Online tests also provide “interesting” multimillion-dollar opportunities for companies that sell tests and homework with answers. Students just pay subscription fees and get entire tests with answers, especially multiple-choice ones. More disturbingly, students can also get answers to questions live during tests from the “tutors” who work for those companies.
The online modus operandi seems to have facilitated and amplified student cheating, but the problem has always existed, in fact far more than professors tend to estimate.
One of the most extensive surveys of student cheating was conducted by Dr. Donald McCabe of the International Center for Academic Integrity (at Clemson University in the US) from 2002 to 2015. He surveyed 70,000 high school students and 64 percent of them admitted to cheating on a test, 58 percent admitted to plagiarism, and 95 percent said they had participated in some cheating (on a test, plagiarism or copying homework).
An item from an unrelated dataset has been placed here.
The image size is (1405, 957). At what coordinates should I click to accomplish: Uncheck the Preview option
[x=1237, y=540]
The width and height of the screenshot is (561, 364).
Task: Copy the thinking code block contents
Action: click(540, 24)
In another study, 44.4 percent of the 71,300 students who participated said it is OK to cheat on homework but not on tests, while only 39 percent said it is not OK to cheat on homework or tests.
One official UK study conducted in 2018 on GCSE, AS and A-level high school exams found major academic integrity violations in relatively few cases, but with the use of mobile phones making up 75 percent of them. A study conducted by the American Council for International Education and the Chief Economic Development Officers Society (Ukraine) in 2016 found that US students cheat much less frequently than their Ukrainian peers. Other anecdotal evidence states that academic cheating is much more prevalent in other parts of the world than in the US.
Why do students cheat, even in conservative and religious societies?
Several studies have examined the causes of academic cheating and concluded the following: Students cheat more readily in classes they don’t like much, when they feel they are overburdened by assignments, when they do not see any benefit in the topic or the assignments, and when it is too easy for them to cheat.
Furthermore, there are social factors that boost cheating: Academic pressure (there is too much emphasis on grades in schools and students can’t cope with it); peer pressure (“everybody’s doing it,” and “we must help each other”); and social pressure (parents and society tend to shame children who get bad grades).
Most depressing is the fact that students do not understand the deeper danger in cheating; not just the impact on their transcript and reputation if they get caught, but more deeply the impact on their lack of knowledge and expertise, and more widely how cheating in school often spreads to other areas of life and society, which becomes corrupt.
So what should we do?

We don’t want to turn the education system into a police state, but deterrence is better than prosecution.

Nidhal Guessoum

First, every school and university should have an honor code to be signed by students at the start of every year, with regular reminders that cheating reflects one’s character (who wants to be known as a cheater?).
Secondly, students should be shown the tools that easily expose cheating, including plagiarism detection software, cameras in testing venues, etc. We don’t want to turn the education system into a police state, but deterrence is better than prosecution.
Finally, we teachers need to re-examine our modes of teaching and testing and make sure that students do not fear exams but rather see them as mere checks on their learning and mastery of a topic. Indeed, students should realize that graduating with low skills and little knowledge is dangerous for them. Society’s future is at stake.